Привлечённые шумом мирного семейного скандала из своих дверей повысовывали носы соседи, послушали Лёнину историю, поахали, посочувствовали, стали делиться водой — кто литр, кто два, кто три дал, а кто и ведро — ну это из запасливых, которые всю жизнь с полной ванной живут. Лёня помылся, переоделся, побрился, попил чаю, вскипяченного на туристическом примусе «Шмель». И заплакал:
— Гады! Сволочи! До чего страну довели! Нет на них хозяина! Сталина нет! Он бы живо — тра-та-та, — Лёня изобразил автоматную очередь, впервые в жизни услышанную им вчера в натуральном исполнении, — порядок навел! И свет был бы, и вода, и спички… Ну кому этот завод БВК мешает? Требования у них видите ли политические, мафиози проклятые! А рабочий класс мучайся, ночь не спи, на работу опаздывай…
— Не говори, — сочувственно вздохнула супруга. — В застой-то как хорошо жилось, как славно! И все было, и все можно было по блату достать…

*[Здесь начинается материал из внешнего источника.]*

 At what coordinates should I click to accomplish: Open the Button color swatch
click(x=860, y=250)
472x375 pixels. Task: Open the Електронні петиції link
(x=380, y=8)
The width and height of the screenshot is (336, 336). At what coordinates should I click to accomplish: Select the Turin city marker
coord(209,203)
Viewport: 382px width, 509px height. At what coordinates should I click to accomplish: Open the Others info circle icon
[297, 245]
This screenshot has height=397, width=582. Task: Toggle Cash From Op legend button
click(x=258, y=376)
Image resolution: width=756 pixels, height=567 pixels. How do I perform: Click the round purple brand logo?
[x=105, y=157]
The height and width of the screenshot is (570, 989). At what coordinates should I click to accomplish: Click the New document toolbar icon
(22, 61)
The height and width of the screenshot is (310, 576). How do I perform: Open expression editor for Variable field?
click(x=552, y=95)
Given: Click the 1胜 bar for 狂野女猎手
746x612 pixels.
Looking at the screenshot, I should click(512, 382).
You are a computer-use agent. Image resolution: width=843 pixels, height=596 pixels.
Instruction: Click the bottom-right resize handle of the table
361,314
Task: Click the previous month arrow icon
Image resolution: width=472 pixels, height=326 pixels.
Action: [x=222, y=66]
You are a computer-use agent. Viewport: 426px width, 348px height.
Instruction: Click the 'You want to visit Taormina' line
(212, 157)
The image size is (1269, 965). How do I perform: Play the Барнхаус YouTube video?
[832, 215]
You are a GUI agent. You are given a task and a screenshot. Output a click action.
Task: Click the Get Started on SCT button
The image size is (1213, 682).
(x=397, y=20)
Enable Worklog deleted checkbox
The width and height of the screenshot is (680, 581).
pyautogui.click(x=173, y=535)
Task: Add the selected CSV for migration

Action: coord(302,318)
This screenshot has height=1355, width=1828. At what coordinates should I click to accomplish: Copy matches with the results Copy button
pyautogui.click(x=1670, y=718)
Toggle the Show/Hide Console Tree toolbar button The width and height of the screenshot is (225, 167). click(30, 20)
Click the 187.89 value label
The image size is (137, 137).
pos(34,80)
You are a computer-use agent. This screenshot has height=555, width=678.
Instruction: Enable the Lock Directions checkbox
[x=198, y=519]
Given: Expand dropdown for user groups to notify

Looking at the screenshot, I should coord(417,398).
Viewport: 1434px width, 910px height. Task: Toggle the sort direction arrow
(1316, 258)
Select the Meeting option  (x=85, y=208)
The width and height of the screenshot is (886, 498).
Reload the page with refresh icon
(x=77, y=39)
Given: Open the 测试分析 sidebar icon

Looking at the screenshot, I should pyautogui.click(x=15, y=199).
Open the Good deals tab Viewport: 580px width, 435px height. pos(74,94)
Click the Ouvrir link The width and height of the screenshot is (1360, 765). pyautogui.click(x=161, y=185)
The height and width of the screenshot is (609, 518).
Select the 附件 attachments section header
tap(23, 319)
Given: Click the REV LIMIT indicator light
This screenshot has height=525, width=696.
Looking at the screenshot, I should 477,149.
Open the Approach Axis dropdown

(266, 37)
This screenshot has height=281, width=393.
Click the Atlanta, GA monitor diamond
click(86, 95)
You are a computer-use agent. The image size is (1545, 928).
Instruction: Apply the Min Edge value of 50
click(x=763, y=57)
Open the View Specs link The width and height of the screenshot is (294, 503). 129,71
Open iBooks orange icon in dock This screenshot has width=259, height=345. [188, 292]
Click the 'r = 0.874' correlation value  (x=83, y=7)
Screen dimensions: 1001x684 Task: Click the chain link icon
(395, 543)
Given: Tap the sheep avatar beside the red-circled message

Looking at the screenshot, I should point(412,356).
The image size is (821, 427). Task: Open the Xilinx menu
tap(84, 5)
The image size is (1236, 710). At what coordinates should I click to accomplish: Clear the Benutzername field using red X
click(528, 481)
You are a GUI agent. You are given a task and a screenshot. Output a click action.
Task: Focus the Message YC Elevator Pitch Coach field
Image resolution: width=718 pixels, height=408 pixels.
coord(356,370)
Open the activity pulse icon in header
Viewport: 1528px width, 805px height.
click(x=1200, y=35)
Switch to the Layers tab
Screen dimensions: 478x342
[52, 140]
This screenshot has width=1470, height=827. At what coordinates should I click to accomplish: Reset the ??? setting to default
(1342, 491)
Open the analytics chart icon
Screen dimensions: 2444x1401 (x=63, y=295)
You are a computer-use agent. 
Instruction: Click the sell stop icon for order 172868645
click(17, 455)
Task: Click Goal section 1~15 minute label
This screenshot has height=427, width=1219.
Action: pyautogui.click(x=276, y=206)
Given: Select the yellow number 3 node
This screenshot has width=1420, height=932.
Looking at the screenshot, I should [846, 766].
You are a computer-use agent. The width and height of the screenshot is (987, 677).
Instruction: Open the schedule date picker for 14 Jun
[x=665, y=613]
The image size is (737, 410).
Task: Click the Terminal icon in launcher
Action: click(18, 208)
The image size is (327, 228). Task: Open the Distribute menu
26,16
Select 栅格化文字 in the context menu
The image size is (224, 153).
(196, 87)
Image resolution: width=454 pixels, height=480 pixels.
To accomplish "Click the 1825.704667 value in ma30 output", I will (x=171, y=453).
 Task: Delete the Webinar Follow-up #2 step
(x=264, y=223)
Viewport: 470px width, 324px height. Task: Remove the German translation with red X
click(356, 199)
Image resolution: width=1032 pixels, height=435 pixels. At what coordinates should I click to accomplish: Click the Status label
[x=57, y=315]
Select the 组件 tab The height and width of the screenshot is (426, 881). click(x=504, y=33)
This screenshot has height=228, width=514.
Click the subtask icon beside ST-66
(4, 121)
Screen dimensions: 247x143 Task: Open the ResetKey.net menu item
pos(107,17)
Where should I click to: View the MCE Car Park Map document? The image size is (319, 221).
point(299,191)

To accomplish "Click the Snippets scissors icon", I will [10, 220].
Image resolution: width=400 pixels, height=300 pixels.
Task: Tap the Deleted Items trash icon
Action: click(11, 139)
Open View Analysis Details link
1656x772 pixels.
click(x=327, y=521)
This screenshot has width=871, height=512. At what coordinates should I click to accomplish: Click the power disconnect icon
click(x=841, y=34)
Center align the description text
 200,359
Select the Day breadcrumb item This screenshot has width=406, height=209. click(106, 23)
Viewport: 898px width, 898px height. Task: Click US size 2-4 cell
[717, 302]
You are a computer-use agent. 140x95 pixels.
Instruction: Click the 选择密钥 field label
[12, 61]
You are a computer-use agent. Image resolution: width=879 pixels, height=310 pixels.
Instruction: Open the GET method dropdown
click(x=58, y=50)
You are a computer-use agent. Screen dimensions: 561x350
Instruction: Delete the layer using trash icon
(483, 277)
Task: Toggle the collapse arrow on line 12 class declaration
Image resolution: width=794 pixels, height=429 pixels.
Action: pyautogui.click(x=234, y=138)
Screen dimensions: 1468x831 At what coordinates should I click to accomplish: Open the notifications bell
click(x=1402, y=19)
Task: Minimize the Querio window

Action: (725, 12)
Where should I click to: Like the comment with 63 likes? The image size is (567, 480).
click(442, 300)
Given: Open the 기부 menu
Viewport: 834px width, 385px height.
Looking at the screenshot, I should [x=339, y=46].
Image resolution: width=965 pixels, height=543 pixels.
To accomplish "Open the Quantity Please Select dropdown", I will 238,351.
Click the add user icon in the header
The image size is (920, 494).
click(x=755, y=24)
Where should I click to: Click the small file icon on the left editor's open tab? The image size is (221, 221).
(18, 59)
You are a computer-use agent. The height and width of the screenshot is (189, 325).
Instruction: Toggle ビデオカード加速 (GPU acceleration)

— Понадобится — первый всех стрелять пойду, — грозно подытожил Белобородов, размазывая под носом тыльной стороной ладони сопли.
Нежно заурчал мотор холодильника.
— Свет дали! — Обрадовалась супруга, ласково чмокнула Лёнечку в пропахший хозяйственным мылом хохолок. — А может не надо никуда идти, а, Лёнечка? Перебьемся как-нибудь, приспособимся?
Белобородов промолчал вгрызаясь зубами в бутерброд с плавленным сырком. От чая по жилам растекалось приятное тепло.
— Ладно, не пойду. И без нас все как-нибудь устроится.
— Точно-точно, и без нас все решится как-нибудь, — обрадовалась супруга. — Перемелется — мука будет. Слушай, Лёня, а муки-то мы не догадались вчера взять!
Перспектива мучной очереди Лёню не восхищала и он попытался отбрыкаться:
— Да ну ее… На работу еще опоздаю…
— Ничего-ничего! Придешь, про бандитов расскажешь, не каждый же день у нас бандиты, никто за опоздание и не скажет ничего…
И они торопливо понеслись к магазину, сотрясая воздух объемными наволочками. Там уже змеилась очередь. Лёнину руку украсил лиловый номер — сто двадцать восьмой. Он послушно уткнулся в чужой затылок, прислушиваясь к ровному дыханию жены, доносившемуся сзади. И в этой объединенной единой целью толпе людей Белобородов почувствовал себя как никогда уютно и защищено. Майское утро ласково и неторопливо расцвечивало небосклон, сквозь розовые облака пробивались теплые солнечные лучи, зеленели легкой дымкой тополя, радостно чирикали воробьи, люди в очереди добродушно рассматривали лиловые номера и обсуждали вчерашнюю перестрелку, и жить на свете было замечательно.


13 мая 1989г. по следам побега заключенных из Саратовской тюрьмы.